Notre société du XVIII° siècle était profondément rurale et seigneuriale. Une bonne partie des terres de Séglien dépendait de la Seigneurie de Kaod ar Faoù - Coat-an-Faou. Voici un cours descriptif des conditions de vie des gens de métier vivant à Séglien au XVIII° siècle.
Par gens de métier, nous parlons des professionnels qui, sans posséder ou travailler la terre, en vivaient par les services rétribués qu'ils fournissaient aux autres habitants de la paroisse.
Le rôle de la capitation - les impôts sur le revenu de l'époque - nous donne une bonne image du niveau social de ces gens de métiers qui, en général, ne bénéficient pas d'un train de vie particulièrement brillant et qui, pour la plupart, habitent au bourg.
Parmi ces professionnels, un des plus aisé est Claude Dacquay, meunier qui est capité à 15 livres et 10 sols mais qui reste loin derrière Isidore Le Fur, meunier à Pont-Samuel dont la fille bénéficie de 650 livres de rente. Quant au mercier du bourg, Claude Jacques, il ne paye que 6 livres de capitation et se place loin derrière les deux meuniers.
Deux maréchaux-ferrants vivent au sein de la paroisse. Celui du bourg, plus aisé que son confrère basé à Kergohan, paye 2 livres 1 sol de capitation ; celui de Kergohan 30 sols.
La commune voit aussi la présence d'un tailleur, Yves le Guyader - qui porte mal son nom car en breton ur gwiader est un tisserand - paie 30 sols, tout comme ses quatre confères couturiers. Mieux placé hiérarchiquement dans le 'prêt-à-porter' de l'époque; les trois costumiers du village paient 5 livres et 10 sols pour le plus riche, 4 livres 10 sols et 2 livres pour le plus pauvre. Cette différence de capitation s'explique par la différence de clientèle de chacun; le plus riche, ayant sûrement grand renom, devait broder et réaliser les costumes du 'gratin' de la paroisse et chaque famille mettait un point d'honneur à se passer le costumier de génération en génération. Ils sont bien plus en situation que les tailleurs qui réalisent des habits de travail en toile de chanvre ou que les rapetasseurs qui 'rapetassent' les vielles fripes.
Les métiers du bâtiment ne font pas partie des plus aisés de la paroisse. Jacques le Fur, le maçon, ne paie que 8 sous, comme son compère couvreur, Joseph Jacques. Leurs revenus peu élevés s'expliquent le peu de constructions nouvelles qui leurs sont proposées; les paysans sont aussi bien habiles à gâcher le mortier et refaire leurs toitures de chaume. Cette situation financière est aussi celle des deux charpentiers.

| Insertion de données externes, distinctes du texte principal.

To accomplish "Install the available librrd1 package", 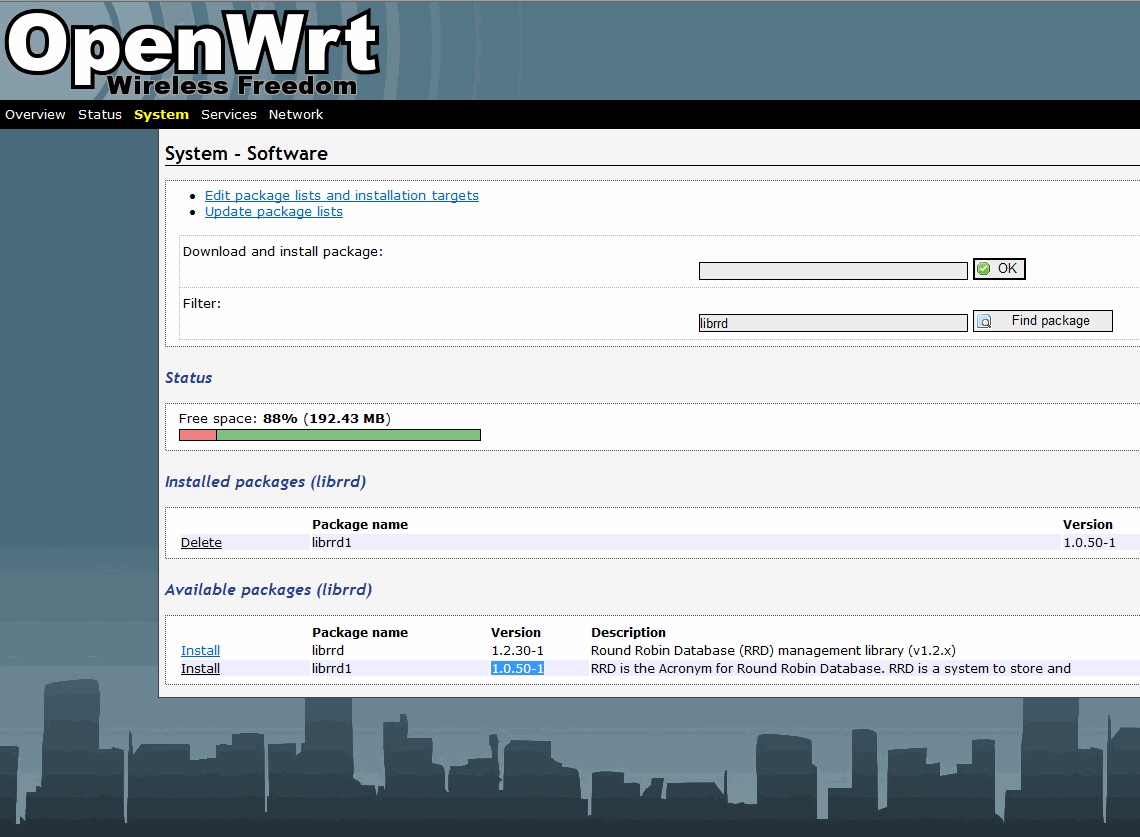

Parmi les gens de métier, seuls les meuniers peuvent espérer s'élever dans cette socité fortement hiérarchisée.
Il n'existe aucun boucher ou charcutier. Ces productions sont réalisées dans les familles.
Les rôles de capitations permettent de dénombrer la présence d'approximativement vingt-cinq valets de ferme à Séglien. Ils paient une moyenne de 6 à 10 sols de capitation, ce qui les placent mieux que les métiers du bâtiment.
Possédant un petit bien pour certains d'entre eux, ils peuvent travailler à la journée - lors des grandes périodes agricoles - ou peuvent aussi travailler à la semaine ou à l'année.
Si le salaire fixé s'élève en moyenne à 8 sous par journée de travail, le valet bénéficie d'avantages en nature et certains bénéficient d'un habit par an, 1 ou 2 chemises, 1 ou 2 paires de guêtres et des sabots; ces habits étant de toile de chanvre dont l'aune - approximitivement 1.20 mètres - coutait une moyenne de 1 livre et 10 sols.
Certains contrats de valets de fermes se faisaient par écrit. Il est amusant de remarquer que certains de ces contrats spécifiaient qu'il ne serait pas mangé de saumon plus de deux fois par semaine !!!
Mais ils ne parlent pas de la crême ou du champagne.